Josh is a medical student, soon to be a doctor. The empiricist in him must certainly understand the axiom “the shortest distance between two points is a straight line.” But there aren’t many straight lines here. A straight line down or up the mountain would most certainly result in either a mortal accident or a coronary. A straight line to the people would create fear and mistrust. It is often the circuitous route that yields a quality result. That is not an empirical principle, but more properly the understanding of a social scientist. Josh did not present so much as a doctor, but rather a social worker.
Then we arrived at the school in El Portillon. The people here are poor, but the little they have, they have achieved by taking long and arduous journeys. They now have a seventh and eighth grade. Prior to now, if a family wanted a child to be educated beyond the sixth grade, they would have to send the child to either Concepción or San Marcos. Because of the long travel, because of the crooked lines, the child could not commute in the same day and would have to board. That expense prohibited further education for almost everyone. The community found a way. The community has always lacked running water. But as we are visiting, the construction of the holding tank is being completed. The water will be piped from two kilometers away, a spring the community managed to purchase. The community found a way. Josh seems to recognize the tenacity and industriousness of the people as he participates in the ceremony, distributing school supplies. They are just a few small items, a few notebooks, pens, pencils, markers, erasers, and a small calculator. But the gesture demands a grand celebration, another leg of the journey complete.
Then we need to head back.
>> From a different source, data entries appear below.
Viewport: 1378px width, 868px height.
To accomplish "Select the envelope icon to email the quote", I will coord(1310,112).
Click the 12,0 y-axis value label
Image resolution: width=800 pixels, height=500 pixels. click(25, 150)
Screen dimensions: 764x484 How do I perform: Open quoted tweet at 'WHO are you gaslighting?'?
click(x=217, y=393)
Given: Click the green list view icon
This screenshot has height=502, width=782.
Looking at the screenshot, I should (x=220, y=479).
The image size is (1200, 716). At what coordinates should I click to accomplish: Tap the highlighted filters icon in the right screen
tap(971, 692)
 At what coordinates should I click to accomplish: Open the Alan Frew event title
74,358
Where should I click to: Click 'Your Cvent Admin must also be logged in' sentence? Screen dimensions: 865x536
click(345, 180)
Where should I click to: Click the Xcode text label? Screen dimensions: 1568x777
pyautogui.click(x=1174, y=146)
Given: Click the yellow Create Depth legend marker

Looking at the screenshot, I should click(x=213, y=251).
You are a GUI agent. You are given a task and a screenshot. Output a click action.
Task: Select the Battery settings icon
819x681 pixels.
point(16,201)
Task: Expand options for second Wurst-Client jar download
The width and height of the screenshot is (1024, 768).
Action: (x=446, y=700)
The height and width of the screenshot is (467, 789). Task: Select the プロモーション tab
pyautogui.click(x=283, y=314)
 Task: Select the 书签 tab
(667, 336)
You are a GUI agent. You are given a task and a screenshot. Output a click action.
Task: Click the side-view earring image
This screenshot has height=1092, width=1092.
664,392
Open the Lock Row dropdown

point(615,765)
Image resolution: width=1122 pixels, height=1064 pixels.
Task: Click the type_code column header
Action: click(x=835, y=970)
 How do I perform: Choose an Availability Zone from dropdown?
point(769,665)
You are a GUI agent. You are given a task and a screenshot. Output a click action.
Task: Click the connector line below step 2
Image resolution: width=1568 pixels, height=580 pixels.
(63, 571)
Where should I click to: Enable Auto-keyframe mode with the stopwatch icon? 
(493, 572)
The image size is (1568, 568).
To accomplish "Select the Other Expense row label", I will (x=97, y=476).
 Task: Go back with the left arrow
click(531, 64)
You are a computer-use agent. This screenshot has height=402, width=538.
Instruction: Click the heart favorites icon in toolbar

The directions we travel are so varied and complex. To go down means to go up. To go right means to go left. And to look out over the great expanse of mountains and sky, to be overwhelmed by the awesome beauty of nature, means to stand at the edge of a cliff. We arrive at Josh’s house. Josh, much younger and in better shape, is accustomed to the climbs, while we are exhausted. We rest a while before we’ll return to the highway. Josh offers to accompany us, but just as we are preparing to leave, a man stops into visit. He’s difficult to understand and Josh is asking him to repeat. There seems to be something on his mind, something he needs to discuss, but the conversation is anything but direct. Patience, Josh, this looks like it will be another long journey along very winding routes. We take our leave, certain that the University of Rochester will get an excellent report on their mission in Honduras from their social worker, I mean, medical student, Josh Back.
It’s hard to imagine which is more mysterious and challenging, the terrain or the persons who inhabit it.